Briefs

Medical malpractice reform won’t lower health costs

By: - December 9, 2008 2:31 pm

Often in the health care reform debate, the skyrocketing costs of health care are attributed in large part to lawyers, medical malpractice lawsuits, and “defensive medicine” or the idea that doctors order more tests because of the fear of being sued.

One problem – this simply isn’t true.

For example, in 2003, Texas passed some of the strictest caps on medical malpractice awards in the nation.
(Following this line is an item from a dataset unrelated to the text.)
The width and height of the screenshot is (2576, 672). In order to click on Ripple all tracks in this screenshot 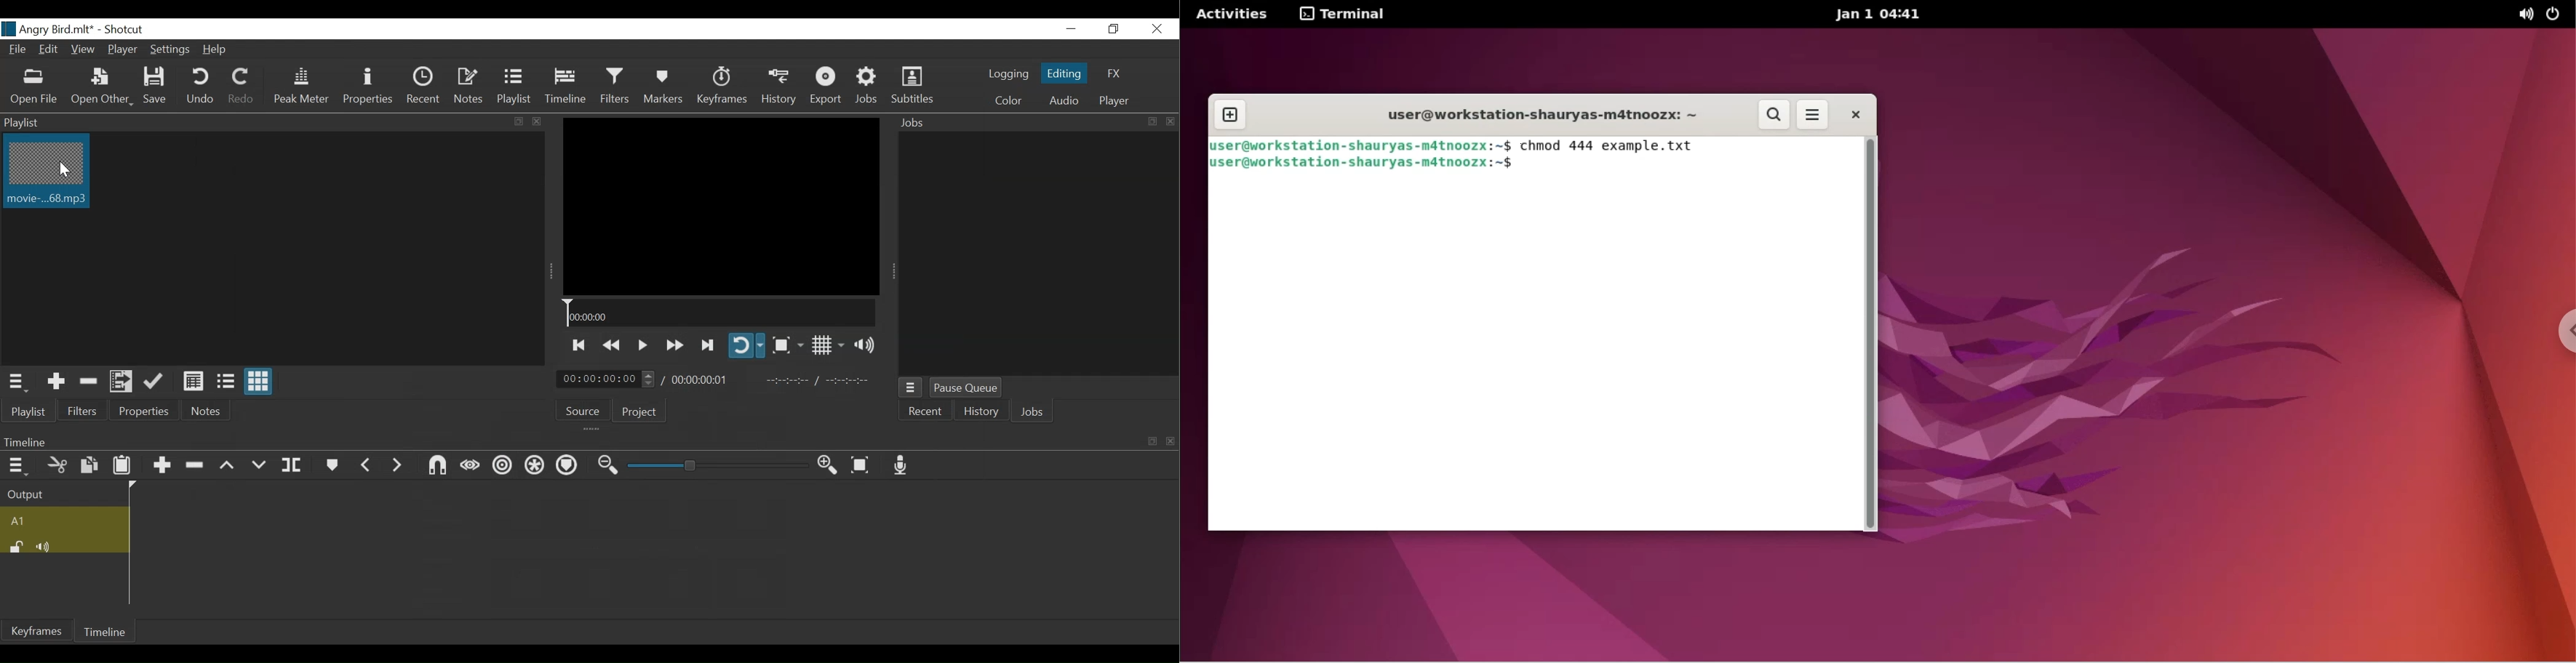, I will do `click(535, 466)`.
Governor Rick Perry’s spokeswoman said at the time, “’In addition to doctors, health care providers and patients, all Texans will benefit from affordable health care.”

Health Coverage Actually Costs More in Texas than NC. A quick look at the Kaiser Foundation’s statehealthfacts.org shows that the average annual premium for a single employee in an employer-based health plan in Texas costs $4,133. In NC, without Texas-style liability caps, the same single employee premium is $4,027. Even in supposedly litigation-friendly Louisiana, the same annual premium is $3,938.
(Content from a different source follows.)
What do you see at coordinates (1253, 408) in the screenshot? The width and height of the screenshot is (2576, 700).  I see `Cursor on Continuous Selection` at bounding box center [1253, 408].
Prominent Business Consultants Report Minimal Effect. Worldwide business consulting leader McKinsey Global Consulting recently weighed in on this issue. Their report last year on health care costs was clear: “While the US malpractice system is extraordinary, it is only a small contributor to the higher cost of health care in the United States.”

Congressional Budget Office Comprehensive Analysis Agrees. The seminal report is from the strictly nonpartisan Congressional Budget Office. While malpractice premiums for doctors are lower in states that severely restrict liability, this has almost no effect on health care spending or the premiums people pay. Additionally, evidence that “defensive medicine” is reduced is such states is “weak or inconclusive.”
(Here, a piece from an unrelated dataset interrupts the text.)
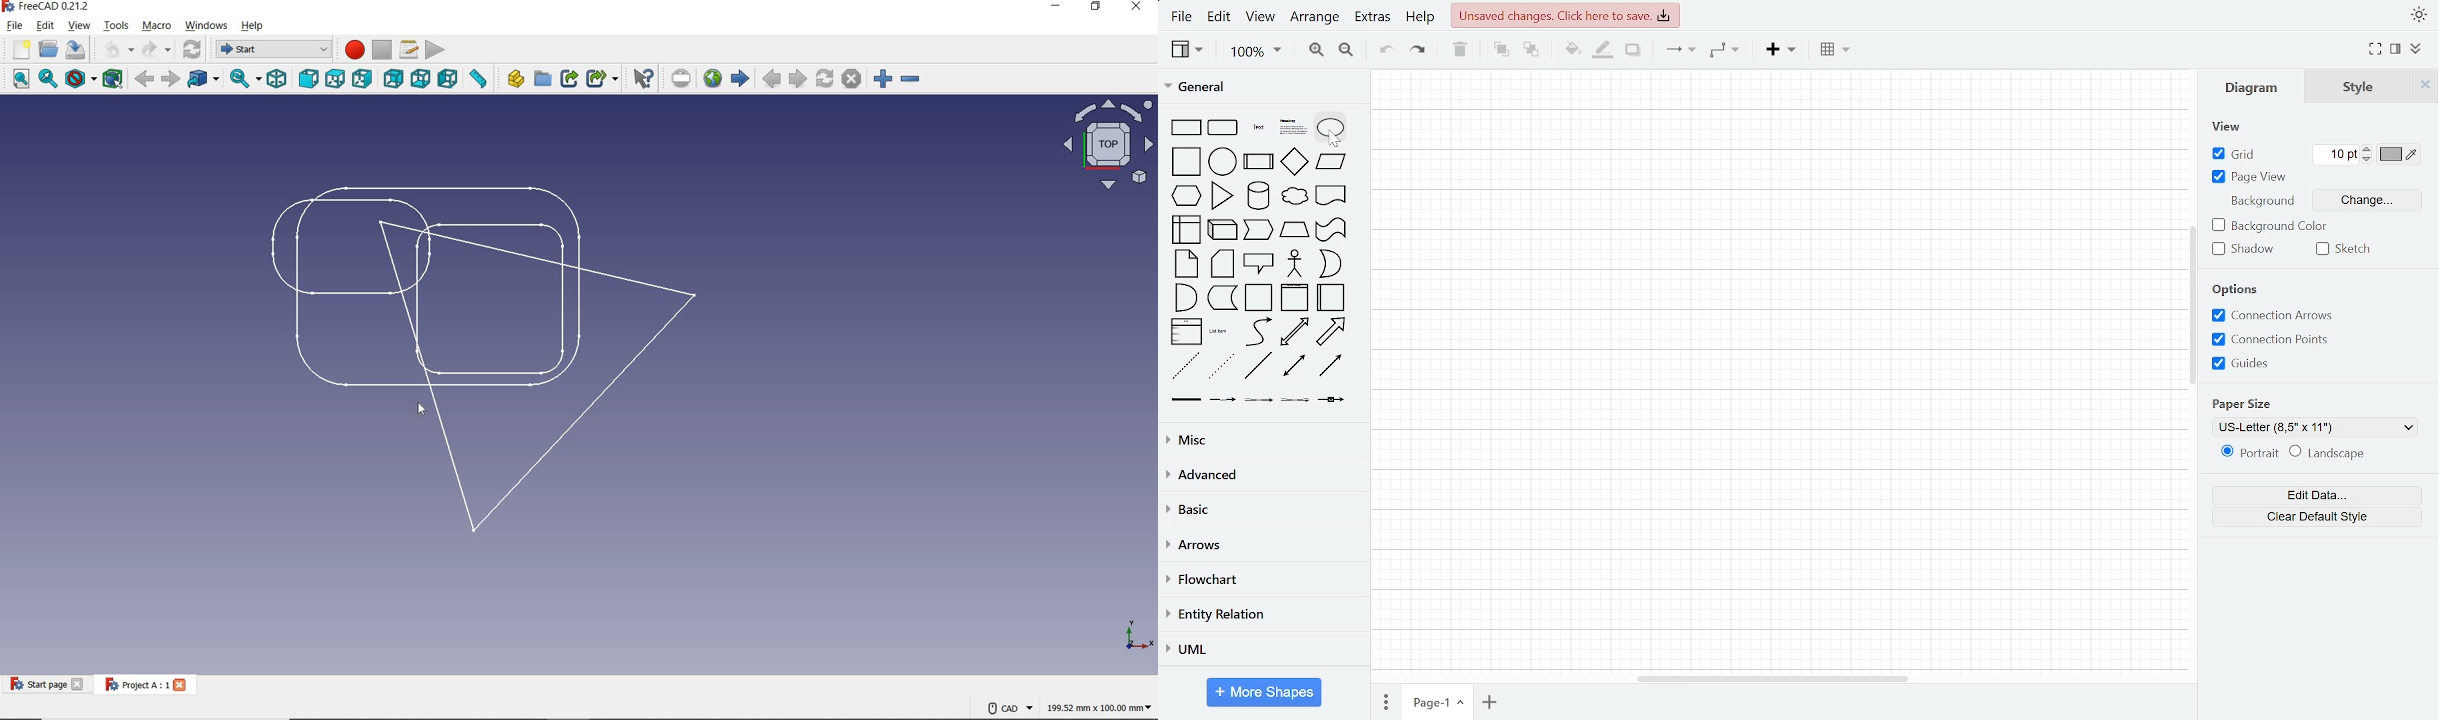 This screenshot has height=728, width=2464. Describe the element at coordinates (1221, 367) in the screenshot. I see `dotted line` at that location.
The general consensus across the board – from big business consulting groups to Congress’s nonpartisan research arm – is that medical liability costs play little role in making healthcare more expensive in the United States. That’s not to say a little targeted reform wouldn’t be welcome – emergency room doctors and OBs are two specialties where help with premium payments, especially in rural areas, could expand access by lowering malpractice premiums for doctors. But reforming the system and lowering health care costs? “Medical malpractice reform” isn’t going to do it.